When Your Plants Arrive
Unpack plants immediately and check the compost to ensure it has not dried out in transit, water with a fine spray or sit in a tray of shallow water if the compost is dry.
Pot up as soon as possible (preferably within 24 hours) after they have had time to settle.
Handle each plant by the plug root ball, rather than the stem to avoid damage.
Pot each plug into a 7.5cm (3in) pots using a good multi-purpose compost or a container compost.
Grow on for a few weeks in a greenhouse or a bright, frost-free place, but avoid direct sunlight. Keep moist but do not over-water. If very cold weather is forecast, cover with a layer of fleece.
When the weather has started to warm up, (about mid-May) and the plants are growing away strongly, place them outside during the day to harden off, making sure to bring them in at night in case of frost. Once there is no more danger of frost they can go to their permanent position.

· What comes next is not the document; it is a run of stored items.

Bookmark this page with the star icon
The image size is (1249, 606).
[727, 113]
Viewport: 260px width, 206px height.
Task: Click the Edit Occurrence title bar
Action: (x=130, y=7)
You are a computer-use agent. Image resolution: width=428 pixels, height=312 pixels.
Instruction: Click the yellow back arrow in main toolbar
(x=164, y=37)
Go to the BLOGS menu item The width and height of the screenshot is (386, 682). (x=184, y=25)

Always popular, outdoor spray chrysanthemums will provide plenty of long-lasting cut-flowers. Growing your own is so simple - they do not need disbudding like single bloom varieties but will benefit from being 'stopped'.

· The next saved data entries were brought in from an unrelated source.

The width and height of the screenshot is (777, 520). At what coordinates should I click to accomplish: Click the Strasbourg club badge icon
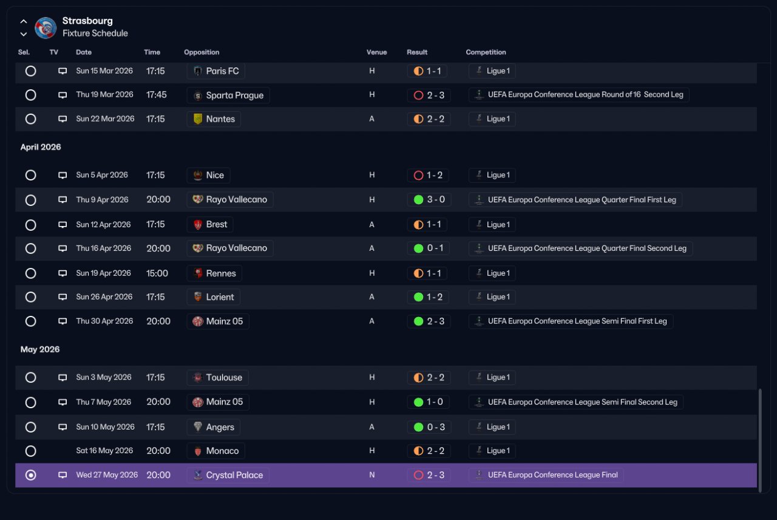tap(46, 27)
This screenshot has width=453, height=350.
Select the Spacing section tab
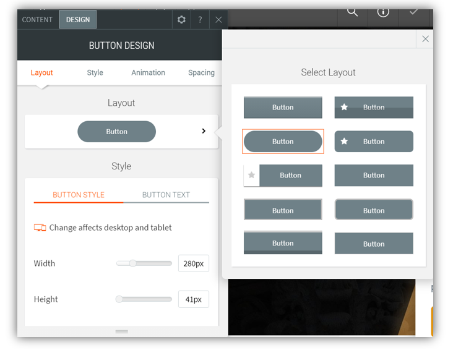coord(201,72)
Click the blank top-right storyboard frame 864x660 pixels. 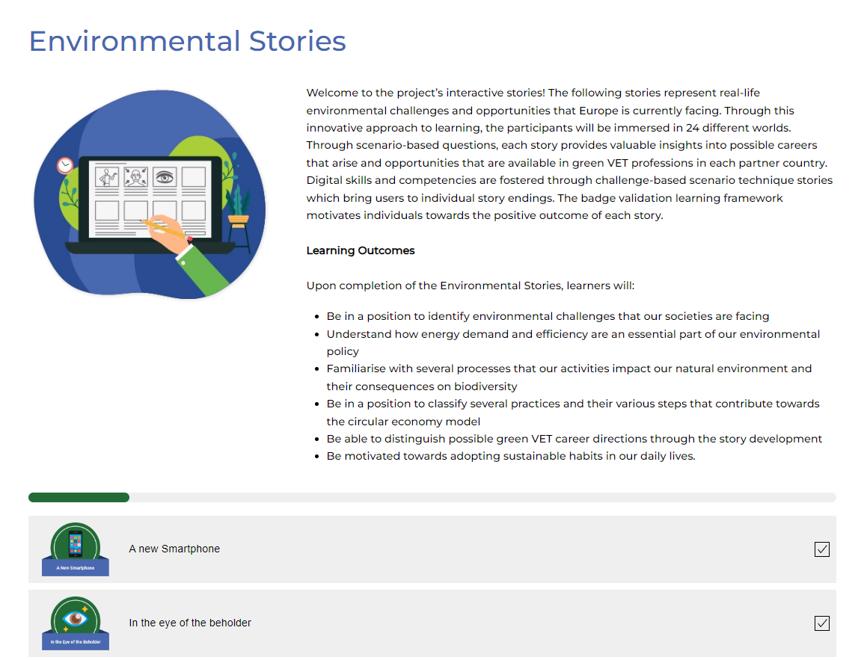tap(193, 177)
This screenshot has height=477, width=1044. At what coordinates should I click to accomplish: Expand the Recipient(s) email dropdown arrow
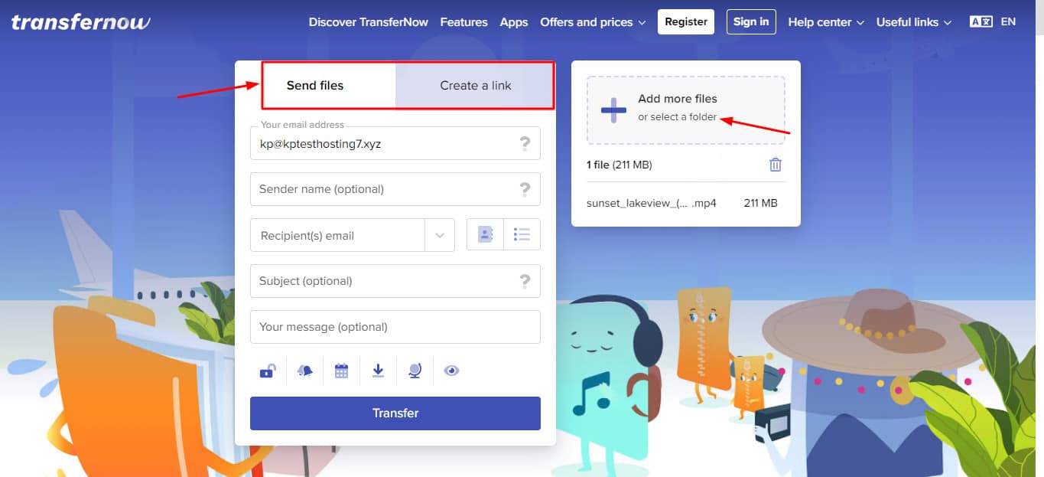point(440,235)
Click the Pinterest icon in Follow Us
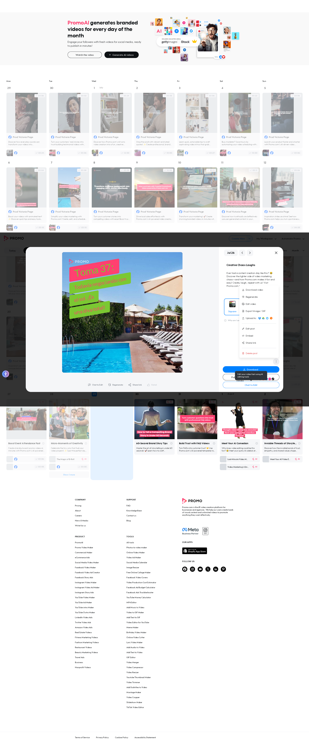This screenshot has height=743, width=309. point(223,569)
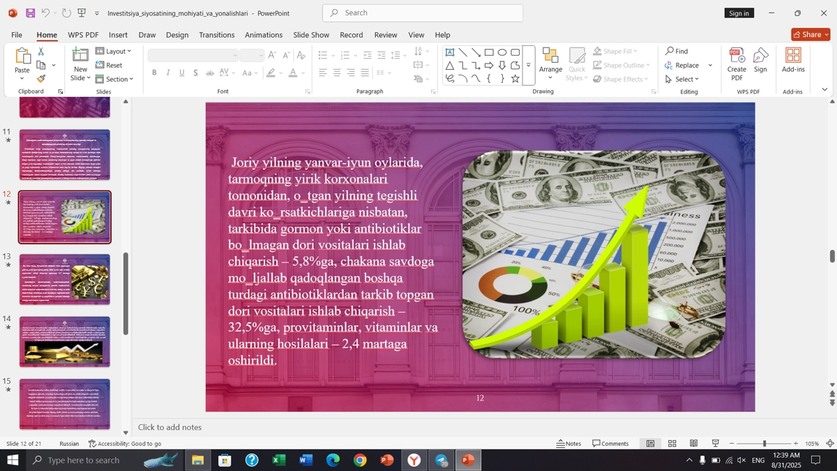Switch to the Design tab
The width and height of the screenshot is (837, 471).
pyautogui.click(x=177, y=35)
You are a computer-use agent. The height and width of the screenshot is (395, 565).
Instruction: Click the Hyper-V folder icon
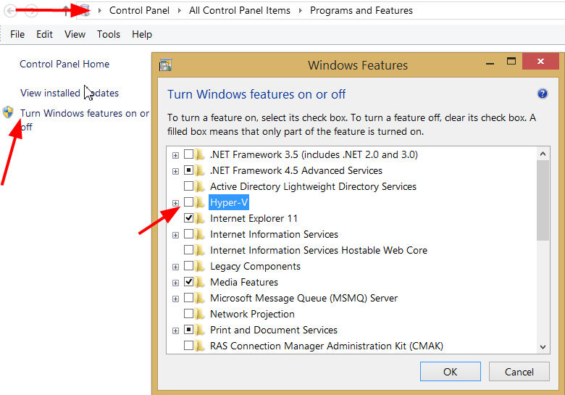(201, 202)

'Stopping' Decorative Spray ChrysanthemumsTo ensure that several flowering shoots are produced, and to prevent the plants growing too tall, it is necessary to ‘stop’ Spray Chrysanthemums. So, when the plants have grown to a height of about 20-25cm/8-10in, pinch out the top 5cm/2in of the main shoot, cutting back harder if premature buds have formed. Doing this will produce many more flowering stems, making them real value-for-money plants, flowering for months on end. Pinch out at 3-4ft. After this, there is no need to remove any more side shoots or buds.
N.B. As the season progresses, some plants may already have been stopped once on the nursery before being despatched.
Outdoor Bloom Chrysanthemums
You can grow beautiful Florists Chrysanthemums for yourself. They can be grown in any border and have lovely large flower-heads. In order to get the biggest and best blooms, you need to ensure that plenty of laterals (flowering shoots growing from the main stems) are produced. To do this you will need to ‘stop’ the plants (take out the growing tip) and ‘dis-bud’ (nip out as the stems grow).
When the plants have grown to a height of about 20-25cm/8-10in, pinch out the top 5cm/2in of the main shoot, cutting back harder if premature buds have formed.
‘Disbudding’ is restricting the number of flowering side shoots that develop to just six. As these flowering stems grow, small shoots will start to appear where the leaves join the stem. These should be removed and each stem will then produce just the one big bloom from the terminal bud. To get the best possible blooms, remove any small, secondary buds that may develop either side of the central, terminal bud at the top of each stem. Removal of any side shoots is best done in the early morning or evening. Take care not to damage the main stem.
Hardy Garden Mums
These wonderful plants are naturally free-branching and bushy and with the minimum of pinching out will form a spectacular dome containing so many flowers they will almost obscure the foliage! They’re perfect for containers and border edges alike and will flower on and on until the first frosts. Fully hardy, they will die back over the winter to re-appear the following spring, (just cut off the old flowered stems when the new growth appears in early spring). If they are in containers remember to keep the pot protected from the frost so the roots do not freeze over the winter.